## PROBLEM
Produce an exact copy of the first line of the data below and each line after it, please, up to and including the one with "Sepetim (34, 2241)".

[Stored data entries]
------------------------------
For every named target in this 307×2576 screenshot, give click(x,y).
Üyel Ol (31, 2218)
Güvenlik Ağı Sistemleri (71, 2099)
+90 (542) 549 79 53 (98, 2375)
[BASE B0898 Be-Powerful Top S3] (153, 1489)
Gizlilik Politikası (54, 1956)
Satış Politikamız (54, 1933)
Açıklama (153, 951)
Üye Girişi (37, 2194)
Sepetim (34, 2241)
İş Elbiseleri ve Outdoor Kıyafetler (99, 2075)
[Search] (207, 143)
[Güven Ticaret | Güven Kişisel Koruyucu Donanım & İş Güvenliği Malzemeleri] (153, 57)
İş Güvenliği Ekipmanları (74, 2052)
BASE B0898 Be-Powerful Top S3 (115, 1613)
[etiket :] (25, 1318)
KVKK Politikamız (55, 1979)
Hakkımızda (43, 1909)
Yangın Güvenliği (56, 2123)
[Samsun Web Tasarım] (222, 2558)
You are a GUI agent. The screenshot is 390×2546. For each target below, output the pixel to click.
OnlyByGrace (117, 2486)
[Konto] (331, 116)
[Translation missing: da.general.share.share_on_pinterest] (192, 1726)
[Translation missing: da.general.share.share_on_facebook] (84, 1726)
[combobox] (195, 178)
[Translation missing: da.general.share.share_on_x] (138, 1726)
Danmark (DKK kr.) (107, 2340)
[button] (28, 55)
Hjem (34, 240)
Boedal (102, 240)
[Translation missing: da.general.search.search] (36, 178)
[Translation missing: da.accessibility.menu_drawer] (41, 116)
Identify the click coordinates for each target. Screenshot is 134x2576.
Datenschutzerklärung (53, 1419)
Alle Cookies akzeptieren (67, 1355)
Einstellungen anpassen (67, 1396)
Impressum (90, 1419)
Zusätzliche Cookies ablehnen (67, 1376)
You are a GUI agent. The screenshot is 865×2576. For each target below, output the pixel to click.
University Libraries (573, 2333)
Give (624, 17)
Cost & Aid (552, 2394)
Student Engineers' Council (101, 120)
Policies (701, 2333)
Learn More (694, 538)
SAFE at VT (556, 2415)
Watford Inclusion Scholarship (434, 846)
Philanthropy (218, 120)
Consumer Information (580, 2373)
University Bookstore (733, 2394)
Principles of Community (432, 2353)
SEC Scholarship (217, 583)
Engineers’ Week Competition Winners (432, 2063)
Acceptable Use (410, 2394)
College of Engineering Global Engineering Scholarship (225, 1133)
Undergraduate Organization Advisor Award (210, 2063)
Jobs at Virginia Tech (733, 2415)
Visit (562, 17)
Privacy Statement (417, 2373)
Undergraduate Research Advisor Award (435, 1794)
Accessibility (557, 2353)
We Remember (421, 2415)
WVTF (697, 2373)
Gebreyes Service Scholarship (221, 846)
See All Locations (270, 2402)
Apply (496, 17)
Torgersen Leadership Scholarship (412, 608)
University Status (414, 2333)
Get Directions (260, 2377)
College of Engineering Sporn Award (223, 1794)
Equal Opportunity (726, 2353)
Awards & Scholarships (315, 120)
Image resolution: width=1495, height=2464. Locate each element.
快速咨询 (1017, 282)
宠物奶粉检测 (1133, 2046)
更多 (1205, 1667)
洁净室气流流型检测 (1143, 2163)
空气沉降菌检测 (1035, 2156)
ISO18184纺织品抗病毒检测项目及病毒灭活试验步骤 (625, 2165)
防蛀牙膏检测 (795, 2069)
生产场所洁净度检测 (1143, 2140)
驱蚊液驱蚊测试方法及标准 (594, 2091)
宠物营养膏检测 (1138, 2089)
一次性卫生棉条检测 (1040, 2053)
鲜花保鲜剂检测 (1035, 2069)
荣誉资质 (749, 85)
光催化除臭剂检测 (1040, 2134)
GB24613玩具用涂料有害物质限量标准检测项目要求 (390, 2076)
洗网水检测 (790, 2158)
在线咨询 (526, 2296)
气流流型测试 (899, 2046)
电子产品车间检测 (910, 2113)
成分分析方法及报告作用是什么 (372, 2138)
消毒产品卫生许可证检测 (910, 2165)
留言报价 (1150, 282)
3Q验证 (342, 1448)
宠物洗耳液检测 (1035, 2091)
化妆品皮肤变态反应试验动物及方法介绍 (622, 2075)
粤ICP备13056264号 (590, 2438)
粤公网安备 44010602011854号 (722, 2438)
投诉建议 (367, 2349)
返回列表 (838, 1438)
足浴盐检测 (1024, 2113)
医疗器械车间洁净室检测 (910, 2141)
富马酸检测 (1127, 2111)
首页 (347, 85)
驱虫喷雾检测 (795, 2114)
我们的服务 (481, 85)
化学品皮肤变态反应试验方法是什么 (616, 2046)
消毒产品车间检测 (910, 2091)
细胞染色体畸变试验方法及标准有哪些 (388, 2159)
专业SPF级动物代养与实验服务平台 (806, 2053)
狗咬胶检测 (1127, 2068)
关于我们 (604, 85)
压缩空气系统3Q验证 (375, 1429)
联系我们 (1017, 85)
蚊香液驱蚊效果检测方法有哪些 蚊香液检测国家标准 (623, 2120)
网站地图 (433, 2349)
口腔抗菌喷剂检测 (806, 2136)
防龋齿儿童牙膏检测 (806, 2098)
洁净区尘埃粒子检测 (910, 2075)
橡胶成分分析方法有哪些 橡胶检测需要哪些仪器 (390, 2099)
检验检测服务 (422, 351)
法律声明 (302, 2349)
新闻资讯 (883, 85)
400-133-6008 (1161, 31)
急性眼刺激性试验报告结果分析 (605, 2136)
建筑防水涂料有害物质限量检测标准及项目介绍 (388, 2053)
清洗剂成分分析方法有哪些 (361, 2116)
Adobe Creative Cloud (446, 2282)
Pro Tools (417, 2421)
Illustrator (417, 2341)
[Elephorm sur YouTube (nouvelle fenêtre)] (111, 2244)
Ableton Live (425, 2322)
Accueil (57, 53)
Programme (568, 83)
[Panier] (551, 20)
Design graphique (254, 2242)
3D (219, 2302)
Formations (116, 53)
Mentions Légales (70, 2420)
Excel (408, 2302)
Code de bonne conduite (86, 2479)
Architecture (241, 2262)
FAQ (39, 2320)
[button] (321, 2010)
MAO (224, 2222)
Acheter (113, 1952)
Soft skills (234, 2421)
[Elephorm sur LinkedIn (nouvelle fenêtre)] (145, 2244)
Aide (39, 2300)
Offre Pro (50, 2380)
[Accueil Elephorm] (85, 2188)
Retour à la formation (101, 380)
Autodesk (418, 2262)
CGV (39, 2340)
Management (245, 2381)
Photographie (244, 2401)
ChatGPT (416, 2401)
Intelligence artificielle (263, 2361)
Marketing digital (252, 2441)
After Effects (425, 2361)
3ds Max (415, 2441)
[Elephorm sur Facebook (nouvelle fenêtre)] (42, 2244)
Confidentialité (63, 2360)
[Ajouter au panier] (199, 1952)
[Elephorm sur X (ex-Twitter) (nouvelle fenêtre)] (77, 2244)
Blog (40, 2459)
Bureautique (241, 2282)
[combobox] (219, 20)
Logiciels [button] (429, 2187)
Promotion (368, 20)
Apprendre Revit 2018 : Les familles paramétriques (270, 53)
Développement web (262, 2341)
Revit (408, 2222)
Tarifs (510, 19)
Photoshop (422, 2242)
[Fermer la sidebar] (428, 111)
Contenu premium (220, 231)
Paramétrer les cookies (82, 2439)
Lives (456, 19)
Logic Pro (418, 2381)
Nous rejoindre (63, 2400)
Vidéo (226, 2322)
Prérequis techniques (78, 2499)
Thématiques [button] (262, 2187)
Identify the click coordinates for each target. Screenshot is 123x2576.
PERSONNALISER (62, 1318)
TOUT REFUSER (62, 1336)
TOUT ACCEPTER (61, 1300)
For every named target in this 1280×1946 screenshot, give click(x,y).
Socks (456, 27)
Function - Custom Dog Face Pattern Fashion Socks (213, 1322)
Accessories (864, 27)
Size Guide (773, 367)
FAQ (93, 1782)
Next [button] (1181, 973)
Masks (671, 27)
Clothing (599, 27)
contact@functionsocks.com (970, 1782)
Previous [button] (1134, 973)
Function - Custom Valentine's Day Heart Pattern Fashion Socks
------------------------------
## WRITTEN RESPONSE
For every named target in this 307×2576 screenshot, give click(x,y).
Üyel Ol (31, 2218)
Güvenlik Ağı Sistemleri (71, 2099)
+90 (542) 549 79 53 (98, 2375)
[BASE B0898 Be-Powerful Top S3] (153, 1489)
Gizlilik Politikası (54, 1956)
Satış Politikamız (54, 1933)
Açıklama (153, 951)
Üye Girişi (37, 2194)
Sepetim (34, 2241)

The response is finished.